Work request.
Given the entries that follow, write out exactly the lines starting at the one containing "Tempo libero (29, 1908)" and ending at the one containing "Impressum (87, 2558)", both ends included, and only those.

Extracted data entries

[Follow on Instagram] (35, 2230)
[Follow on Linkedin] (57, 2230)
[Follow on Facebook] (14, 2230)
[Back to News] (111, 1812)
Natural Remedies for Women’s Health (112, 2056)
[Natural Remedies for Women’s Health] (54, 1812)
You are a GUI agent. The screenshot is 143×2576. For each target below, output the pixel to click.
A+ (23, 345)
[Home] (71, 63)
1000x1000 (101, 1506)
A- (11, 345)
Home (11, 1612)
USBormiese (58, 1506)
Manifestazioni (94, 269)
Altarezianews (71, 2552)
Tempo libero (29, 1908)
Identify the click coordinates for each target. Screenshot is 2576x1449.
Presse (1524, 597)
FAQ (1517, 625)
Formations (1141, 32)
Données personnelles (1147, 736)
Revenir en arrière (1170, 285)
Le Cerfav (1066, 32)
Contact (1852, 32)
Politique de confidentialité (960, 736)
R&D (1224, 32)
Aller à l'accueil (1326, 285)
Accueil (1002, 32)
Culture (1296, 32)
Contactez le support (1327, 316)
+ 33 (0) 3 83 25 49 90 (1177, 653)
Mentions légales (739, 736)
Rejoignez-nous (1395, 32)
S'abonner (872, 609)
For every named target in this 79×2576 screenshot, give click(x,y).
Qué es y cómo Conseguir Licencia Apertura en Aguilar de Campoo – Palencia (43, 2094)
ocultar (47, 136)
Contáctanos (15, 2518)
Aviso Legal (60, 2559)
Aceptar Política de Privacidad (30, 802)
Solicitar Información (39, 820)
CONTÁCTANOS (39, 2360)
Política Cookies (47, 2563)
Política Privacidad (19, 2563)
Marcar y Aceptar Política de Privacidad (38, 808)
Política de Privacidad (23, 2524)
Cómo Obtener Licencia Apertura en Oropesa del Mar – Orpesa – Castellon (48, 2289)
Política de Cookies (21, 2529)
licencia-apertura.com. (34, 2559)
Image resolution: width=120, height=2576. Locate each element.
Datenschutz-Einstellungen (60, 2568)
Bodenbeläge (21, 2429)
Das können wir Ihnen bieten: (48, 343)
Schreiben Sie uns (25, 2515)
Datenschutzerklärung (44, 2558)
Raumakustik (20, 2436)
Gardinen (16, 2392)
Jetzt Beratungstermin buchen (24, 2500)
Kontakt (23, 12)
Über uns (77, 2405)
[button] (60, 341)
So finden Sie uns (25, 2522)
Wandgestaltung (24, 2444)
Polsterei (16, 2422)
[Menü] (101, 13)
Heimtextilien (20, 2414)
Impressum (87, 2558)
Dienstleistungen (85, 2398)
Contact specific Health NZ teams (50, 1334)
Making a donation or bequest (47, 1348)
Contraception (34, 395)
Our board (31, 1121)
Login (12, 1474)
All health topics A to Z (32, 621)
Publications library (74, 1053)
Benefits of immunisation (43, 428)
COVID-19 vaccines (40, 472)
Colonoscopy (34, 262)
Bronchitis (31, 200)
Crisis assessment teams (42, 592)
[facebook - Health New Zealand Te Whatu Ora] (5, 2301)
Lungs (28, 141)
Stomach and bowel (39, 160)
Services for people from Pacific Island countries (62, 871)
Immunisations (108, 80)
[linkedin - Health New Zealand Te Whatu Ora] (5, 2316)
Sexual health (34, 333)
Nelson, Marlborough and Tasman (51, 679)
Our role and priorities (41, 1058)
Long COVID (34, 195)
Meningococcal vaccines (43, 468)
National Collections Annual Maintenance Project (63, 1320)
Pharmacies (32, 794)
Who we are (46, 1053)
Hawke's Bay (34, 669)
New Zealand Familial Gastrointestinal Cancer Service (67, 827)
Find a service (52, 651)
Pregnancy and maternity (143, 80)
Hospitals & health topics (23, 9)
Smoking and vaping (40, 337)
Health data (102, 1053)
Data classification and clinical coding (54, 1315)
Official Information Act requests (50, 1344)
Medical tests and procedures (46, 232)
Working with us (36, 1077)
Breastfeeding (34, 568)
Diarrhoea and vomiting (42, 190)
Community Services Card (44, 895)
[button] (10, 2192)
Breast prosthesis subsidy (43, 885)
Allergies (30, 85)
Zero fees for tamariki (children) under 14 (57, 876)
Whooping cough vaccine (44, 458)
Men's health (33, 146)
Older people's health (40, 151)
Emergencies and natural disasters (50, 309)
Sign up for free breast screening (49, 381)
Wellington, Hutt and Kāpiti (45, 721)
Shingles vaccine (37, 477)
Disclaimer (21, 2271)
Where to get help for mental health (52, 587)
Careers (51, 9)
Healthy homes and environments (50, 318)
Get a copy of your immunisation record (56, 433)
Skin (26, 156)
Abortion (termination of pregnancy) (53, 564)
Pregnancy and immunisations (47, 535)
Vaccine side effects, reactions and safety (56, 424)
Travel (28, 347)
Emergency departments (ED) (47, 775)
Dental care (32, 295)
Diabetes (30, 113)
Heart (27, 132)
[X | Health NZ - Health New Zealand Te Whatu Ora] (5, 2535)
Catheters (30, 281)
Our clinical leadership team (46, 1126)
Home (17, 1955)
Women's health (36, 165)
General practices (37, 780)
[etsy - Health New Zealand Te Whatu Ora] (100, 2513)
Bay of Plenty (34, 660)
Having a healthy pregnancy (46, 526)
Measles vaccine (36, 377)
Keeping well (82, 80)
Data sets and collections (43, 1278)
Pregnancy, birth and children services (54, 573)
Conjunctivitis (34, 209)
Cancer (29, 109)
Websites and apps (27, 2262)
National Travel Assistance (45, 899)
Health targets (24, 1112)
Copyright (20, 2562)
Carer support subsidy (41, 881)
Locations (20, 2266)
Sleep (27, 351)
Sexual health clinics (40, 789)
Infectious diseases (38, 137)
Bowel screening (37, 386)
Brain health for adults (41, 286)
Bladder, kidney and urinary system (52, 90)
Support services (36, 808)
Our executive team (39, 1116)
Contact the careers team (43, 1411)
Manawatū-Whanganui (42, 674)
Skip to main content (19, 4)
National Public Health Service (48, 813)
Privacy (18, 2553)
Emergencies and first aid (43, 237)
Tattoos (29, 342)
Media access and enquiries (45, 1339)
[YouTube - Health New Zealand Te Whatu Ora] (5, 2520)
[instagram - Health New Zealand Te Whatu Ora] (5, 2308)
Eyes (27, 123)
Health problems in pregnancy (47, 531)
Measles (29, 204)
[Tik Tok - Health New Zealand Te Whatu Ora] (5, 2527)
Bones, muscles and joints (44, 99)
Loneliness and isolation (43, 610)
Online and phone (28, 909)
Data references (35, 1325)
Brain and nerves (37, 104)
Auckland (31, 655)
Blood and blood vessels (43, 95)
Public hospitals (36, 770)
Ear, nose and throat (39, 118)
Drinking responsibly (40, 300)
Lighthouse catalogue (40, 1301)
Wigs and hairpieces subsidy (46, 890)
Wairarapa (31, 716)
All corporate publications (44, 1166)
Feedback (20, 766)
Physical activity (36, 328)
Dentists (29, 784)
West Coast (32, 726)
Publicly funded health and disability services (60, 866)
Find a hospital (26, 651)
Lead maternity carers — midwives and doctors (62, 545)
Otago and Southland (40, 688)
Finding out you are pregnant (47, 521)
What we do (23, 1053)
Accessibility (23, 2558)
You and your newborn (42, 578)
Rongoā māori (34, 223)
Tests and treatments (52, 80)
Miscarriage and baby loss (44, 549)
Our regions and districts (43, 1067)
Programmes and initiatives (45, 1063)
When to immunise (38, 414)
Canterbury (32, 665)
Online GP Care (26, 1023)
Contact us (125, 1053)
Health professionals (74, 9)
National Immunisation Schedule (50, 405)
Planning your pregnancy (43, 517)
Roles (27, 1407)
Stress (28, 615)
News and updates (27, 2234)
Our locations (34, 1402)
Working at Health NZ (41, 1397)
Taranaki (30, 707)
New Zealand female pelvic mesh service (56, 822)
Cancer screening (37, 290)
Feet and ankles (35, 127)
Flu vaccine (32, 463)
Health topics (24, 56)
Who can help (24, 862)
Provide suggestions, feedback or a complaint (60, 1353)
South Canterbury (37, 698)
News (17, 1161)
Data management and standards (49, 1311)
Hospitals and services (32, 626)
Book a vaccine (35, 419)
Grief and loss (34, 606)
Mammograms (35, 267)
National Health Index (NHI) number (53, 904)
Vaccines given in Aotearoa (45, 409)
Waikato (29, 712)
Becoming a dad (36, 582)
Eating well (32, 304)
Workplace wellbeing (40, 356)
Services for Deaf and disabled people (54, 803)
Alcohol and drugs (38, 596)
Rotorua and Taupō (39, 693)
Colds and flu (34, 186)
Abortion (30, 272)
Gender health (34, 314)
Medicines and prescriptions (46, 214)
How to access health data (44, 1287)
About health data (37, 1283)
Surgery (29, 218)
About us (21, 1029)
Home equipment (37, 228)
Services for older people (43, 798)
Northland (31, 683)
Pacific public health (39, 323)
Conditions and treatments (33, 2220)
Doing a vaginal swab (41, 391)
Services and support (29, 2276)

Solution to this exercise.
Tempo libero (29, 1908)
Identify the click coordinates for each target. Screenshot is 2576x1449.
Presse (1524, 597)
FAQ (1517, 625)
Formations (1141, 32)
Données personnelles (1147, 736)
Revenir en arrière (1170, 285)
Le Cerfav (1066, 32)
Contact (1852, 32)
Politique de confidentialité (960, 736)
R&D (1224, 32)
Aller à l'accueil (1326, 285)
Accueil (1002, 32)
Culture (1296, 32)
Contactez le support (1327, 316)
+ 33 (0) 3 83 25 49 90 (1177, 653)
Mentions légales (739, 736)
Rejoignez-nous (1395, 32)
S'abonner (872, 609)
For every named target in this 79×2576 screenshot, give click(x,y).
Qué es y cómo Conseguir Licencia Apertura en Aguilar de Campoo – Palencia (43, 2094)
ocultar (47, 136)
Contáctanos (15, 2518)
Aviso Legal (60, 2559)
Aceptar Política de Privacidad (30, 802)
Solicitar Información (39, 820)
CONTÁCTANOS (39, 2360)
Política Cookies (47, 2563)
Política Privacidad (19, 2563)
Marcar y Aceptar Política de Privacidad (38, 808)
Política de Privacidad (23, 2524)
Cómo Obtener Licencia Apertura en Oropesa del Mar – Orpesa – Castellon (48, 2289)
Política de Cookies (21, 2529)
licencia-apertura.com. (34, 2559)
Image resolution: width=120, height=2576. Locate each element.
Datenschutz-Einstellungen (60, 2568)
Bodenbeläge (21, 2429)
Das können wir Ihnen bieten: (48, 343)
Schreiben Sie uns (25, 2515)
Datenschutzerklärung (44, 2558)
Raumakustik (20, 2436)
Gardinen (16, 2392)
Jetzt Beratungstermin buchen (24, 2500)
Kontakt (23, 12)
Über uns (77, 2405)
[button] (60, 341)
So finden Sie uns (25, 2522)
Wandgestaltung (24, 2444)
Polsterei (16, 2422)
[Menü] (101, 13)
Heimtextilien (20, 2414)
Impressum (87, 2558)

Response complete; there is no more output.